Problem requirements
Copy every line of the records that includes the word "badge".

[Dataset entries]
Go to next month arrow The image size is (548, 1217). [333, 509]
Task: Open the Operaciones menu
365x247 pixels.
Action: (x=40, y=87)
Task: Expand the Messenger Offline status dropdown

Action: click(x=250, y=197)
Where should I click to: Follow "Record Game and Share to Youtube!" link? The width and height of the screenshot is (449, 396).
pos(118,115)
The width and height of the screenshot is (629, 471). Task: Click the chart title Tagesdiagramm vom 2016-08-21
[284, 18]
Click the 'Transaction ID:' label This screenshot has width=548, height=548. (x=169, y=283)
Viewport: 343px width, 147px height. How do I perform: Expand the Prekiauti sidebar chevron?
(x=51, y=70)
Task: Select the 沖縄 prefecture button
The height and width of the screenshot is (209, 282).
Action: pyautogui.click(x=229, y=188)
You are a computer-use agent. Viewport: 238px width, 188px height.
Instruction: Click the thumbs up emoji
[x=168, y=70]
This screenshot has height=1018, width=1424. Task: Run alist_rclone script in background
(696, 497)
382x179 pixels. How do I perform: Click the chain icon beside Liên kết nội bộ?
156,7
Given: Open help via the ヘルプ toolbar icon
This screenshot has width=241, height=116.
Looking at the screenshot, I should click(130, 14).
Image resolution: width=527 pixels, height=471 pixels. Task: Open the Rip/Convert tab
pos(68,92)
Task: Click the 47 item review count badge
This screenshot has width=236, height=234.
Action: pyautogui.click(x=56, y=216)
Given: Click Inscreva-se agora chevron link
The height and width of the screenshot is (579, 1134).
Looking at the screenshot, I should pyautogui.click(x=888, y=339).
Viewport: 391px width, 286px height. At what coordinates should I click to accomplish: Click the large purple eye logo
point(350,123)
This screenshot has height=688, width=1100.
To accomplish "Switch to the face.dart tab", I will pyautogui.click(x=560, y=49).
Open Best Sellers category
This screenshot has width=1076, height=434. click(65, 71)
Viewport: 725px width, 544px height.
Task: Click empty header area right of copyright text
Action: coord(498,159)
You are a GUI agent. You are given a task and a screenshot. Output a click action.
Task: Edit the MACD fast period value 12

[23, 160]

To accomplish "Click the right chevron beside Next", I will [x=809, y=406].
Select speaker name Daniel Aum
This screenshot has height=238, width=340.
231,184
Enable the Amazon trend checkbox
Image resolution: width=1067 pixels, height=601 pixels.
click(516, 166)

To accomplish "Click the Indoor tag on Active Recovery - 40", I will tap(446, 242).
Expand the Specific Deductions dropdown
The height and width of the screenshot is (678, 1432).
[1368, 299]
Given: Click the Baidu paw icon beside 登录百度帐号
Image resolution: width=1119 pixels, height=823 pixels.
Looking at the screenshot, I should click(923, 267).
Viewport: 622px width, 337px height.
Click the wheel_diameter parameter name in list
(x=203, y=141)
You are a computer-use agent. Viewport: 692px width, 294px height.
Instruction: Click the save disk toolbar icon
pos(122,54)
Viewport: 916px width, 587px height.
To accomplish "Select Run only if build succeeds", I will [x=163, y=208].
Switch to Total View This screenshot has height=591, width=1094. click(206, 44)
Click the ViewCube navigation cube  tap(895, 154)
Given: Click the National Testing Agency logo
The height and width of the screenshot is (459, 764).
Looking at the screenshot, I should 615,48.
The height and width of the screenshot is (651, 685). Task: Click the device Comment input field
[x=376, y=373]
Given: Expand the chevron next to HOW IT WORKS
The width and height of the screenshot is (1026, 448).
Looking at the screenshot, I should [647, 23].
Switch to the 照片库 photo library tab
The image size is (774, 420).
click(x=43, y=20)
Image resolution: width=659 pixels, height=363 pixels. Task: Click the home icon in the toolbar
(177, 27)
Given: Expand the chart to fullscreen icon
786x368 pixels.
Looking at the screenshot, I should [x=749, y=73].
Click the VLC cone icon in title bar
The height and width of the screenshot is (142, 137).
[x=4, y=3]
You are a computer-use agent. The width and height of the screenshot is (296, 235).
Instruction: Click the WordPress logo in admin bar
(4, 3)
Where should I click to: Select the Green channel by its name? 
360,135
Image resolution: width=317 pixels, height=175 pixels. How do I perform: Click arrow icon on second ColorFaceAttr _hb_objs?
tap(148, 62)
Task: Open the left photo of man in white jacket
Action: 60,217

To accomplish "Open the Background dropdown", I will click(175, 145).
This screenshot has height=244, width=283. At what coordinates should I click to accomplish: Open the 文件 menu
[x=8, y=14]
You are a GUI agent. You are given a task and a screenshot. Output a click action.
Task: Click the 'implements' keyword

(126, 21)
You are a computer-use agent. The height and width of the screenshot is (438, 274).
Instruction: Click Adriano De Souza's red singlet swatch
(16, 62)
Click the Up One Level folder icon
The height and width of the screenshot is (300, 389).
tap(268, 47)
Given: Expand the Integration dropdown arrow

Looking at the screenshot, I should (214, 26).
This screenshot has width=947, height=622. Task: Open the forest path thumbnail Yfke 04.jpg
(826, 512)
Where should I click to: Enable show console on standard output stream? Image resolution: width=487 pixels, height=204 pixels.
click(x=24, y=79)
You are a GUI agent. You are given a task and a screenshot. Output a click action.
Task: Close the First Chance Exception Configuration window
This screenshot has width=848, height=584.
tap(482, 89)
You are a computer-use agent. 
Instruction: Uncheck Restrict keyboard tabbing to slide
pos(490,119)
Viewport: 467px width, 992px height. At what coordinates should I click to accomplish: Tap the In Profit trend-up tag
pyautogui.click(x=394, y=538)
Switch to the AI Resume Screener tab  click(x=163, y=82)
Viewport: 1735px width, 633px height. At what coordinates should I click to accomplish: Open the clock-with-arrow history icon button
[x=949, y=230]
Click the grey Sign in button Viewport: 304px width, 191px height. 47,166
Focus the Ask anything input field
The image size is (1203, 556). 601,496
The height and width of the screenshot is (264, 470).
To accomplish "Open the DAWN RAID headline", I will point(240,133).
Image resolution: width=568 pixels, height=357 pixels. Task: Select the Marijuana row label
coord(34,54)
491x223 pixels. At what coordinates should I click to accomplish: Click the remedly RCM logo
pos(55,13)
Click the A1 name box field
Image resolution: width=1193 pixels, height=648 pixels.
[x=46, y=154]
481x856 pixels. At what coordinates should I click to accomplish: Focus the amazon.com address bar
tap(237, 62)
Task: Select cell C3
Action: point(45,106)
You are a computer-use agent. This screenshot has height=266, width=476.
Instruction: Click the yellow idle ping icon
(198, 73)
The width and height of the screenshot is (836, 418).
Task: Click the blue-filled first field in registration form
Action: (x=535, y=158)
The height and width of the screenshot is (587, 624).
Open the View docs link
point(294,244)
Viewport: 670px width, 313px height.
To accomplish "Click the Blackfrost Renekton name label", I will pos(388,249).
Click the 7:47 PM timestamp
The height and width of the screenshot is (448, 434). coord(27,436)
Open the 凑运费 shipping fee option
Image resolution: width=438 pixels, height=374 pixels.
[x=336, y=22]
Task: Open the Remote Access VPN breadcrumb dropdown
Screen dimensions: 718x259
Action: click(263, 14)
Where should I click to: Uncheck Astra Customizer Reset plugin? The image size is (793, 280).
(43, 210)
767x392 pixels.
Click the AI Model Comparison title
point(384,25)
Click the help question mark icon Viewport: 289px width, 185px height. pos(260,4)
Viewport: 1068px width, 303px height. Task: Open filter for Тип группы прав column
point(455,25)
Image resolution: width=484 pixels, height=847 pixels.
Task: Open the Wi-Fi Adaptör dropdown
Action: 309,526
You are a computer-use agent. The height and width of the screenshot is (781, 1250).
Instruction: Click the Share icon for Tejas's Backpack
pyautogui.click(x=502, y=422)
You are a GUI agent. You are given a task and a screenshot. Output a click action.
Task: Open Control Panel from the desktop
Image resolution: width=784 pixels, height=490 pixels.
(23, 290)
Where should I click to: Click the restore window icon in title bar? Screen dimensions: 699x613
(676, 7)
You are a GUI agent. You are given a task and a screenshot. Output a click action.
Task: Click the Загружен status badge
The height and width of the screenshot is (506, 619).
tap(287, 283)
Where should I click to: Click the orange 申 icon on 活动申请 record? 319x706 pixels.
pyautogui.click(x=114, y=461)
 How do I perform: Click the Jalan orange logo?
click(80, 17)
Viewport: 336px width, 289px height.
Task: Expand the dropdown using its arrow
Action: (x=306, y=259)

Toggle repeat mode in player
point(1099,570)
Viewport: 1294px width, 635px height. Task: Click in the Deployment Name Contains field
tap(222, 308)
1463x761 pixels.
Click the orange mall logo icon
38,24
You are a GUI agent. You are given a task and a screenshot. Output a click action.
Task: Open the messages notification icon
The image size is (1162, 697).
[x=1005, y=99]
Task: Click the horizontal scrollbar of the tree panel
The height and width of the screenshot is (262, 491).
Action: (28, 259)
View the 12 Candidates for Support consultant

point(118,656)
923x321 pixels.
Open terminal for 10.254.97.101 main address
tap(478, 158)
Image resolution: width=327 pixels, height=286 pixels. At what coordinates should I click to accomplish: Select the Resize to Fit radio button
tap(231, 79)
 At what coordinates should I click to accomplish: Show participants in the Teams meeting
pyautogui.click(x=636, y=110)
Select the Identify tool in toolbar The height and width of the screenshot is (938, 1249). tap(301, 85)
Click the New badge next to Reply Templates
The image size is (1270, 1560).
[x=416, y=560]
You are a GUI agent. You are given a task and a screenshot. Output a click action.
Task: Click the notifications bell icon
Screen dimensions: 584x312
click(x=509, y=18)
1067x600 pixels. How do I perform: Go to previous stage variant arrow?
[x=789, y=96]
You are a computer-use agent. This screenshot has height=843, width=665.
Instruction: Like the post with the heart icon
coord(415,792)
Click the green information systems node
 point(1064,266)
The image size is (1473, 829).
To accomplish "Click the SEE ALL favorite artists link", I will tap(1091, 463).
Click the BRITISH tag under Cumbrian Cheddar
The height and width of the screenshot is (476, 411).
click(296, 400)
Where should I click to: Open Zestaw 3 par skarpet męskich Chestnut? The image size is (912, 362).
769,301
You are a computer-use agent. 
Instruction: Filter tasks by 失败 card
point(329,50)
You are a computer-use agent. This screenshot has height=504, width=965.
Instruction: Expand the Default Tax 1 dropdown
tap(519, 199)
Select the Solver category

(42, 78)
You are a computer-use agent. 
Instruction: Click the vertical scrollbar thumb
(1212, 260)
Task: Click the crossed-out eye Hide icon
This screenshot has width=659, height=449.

Exercise solution
Task: Click the 47 item review count badge
Task: Click the Загружен status badge
Click the New badge next to Reply Templates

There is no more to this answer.